Synthesis of a miniaturized [FeFe] hydrogenase model system

Abstract

The reaction occurring during artificial maturation of [FeFe] hydrogenase has been recreated using molecular systems. The formation of a miniaturized [FeFe] hydrogenase model system, generated through the combination of a [4Fe4S] cluster binding oligopeptide and an organometallic Fe complex, has been monitored by a range of spectroscopic techniques. A structure of the final assembly is suggested based on EPR and FTIR spectroscopy in combination with DFT calculations. The capacity of this novel H-cluster model to catalyze H2 production in aqueous media at mild potentials is verified in chemical assays.

Fig. 1. Schematic representation of the inorganic cofactor constituting the active site of [FeFe]-hydrogenase and the model complexes employed in this study. (A): The complete H-cluster; (B): the [2Fe] subsite model [Fe₂(adt)(CO)₄(CN)₂]^2–, 1; (C): a truncated structure of P. aerogenes ferredoxin I, the -CIACGAC- core motif on which the FdM maquette is based is highlighted in yellow. Heteroatom colour coding: Fe = orange; S = yellow; N = blue and O = red. A and C generated from Protein Data Bank entries ; 3C8Y (selected amino acids removed to provide an unobstructed view of the cofactor) and ; 1DUR respectively.

Fig. 2. Spectroscopic properties of the as-prepared and reduced forms of [4Fe4S]–FdM; (Top): UV/Vis spectra, [4Fe4S]²⁺–FdM (20 μM black line) and [4Fe4S]⁺–FdM (20 μM, red line), (inset): apo-FdM (128 μM); (Bottom) X-band EPR spectra of [4Fe4S]²⁺–FdM (120 μM, black solid line), [4Fe4S]⁺–FdM (120 μM, red solid line) and a reduced solution of iron and sodium sulfide in the presence of β-mercaptoethanol (dashed line). All samples prepared in HEPES buffer (50 mM, pH 8.0). EPR spectra recorded at 10 K; microwave frequency 9.28 GHz; modulation amplitude: 10 G; microwave power: 1 mW.

Scheme 1. Schematic representation of the formation of 2 proceeding via the binding of the reduced [4Fe4S] cluster to complex 1, resulting in the formation of a mixed valence complex with concomitant formation of H₂ and release of a CO ligand.

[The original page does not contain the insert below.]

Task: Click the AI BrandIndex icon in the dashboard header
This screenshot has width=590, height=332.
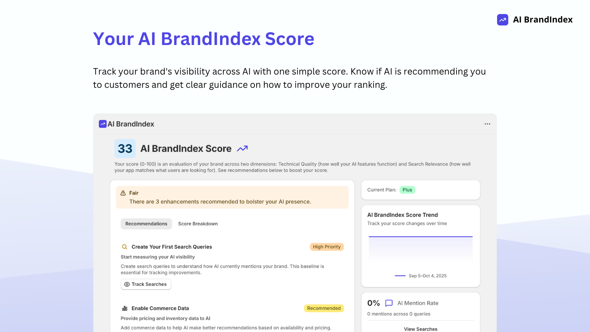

Fig. 3. FTIR spectra of 1 treated with [4Fe4S]–FdM under reducing or non-reducing conditions. Complex 1 in aqueous buffer (spectrum C); 1 + 2 eq. of [4Fe4S]²⁺–FdM (300 μM) (spectrum B); 1 + 2 eq. of [4Fe4S]⁺–FdM (300 μM) (spectrum A). Arrows indicate the new peaks assigned to 2 (red) and the consumption of 1 (black); peaks not assigned to 1 or 2 indicated with asterisk (see main text). All samples prepared in HEPES buffer (50 mM, pH 8) and spectra recorded after 30 minutes incubation time with 1. Calculated spectra are obtained using an [Fe₂(adt)(CO)₄(CN)₂]^2– model of 1 and an [4Fe-4S]-S(Cys)-[2Fe] model of 2 (see Fig. S9 and S13 for details). Results for alternative isomers and protonation states are given in the ESI.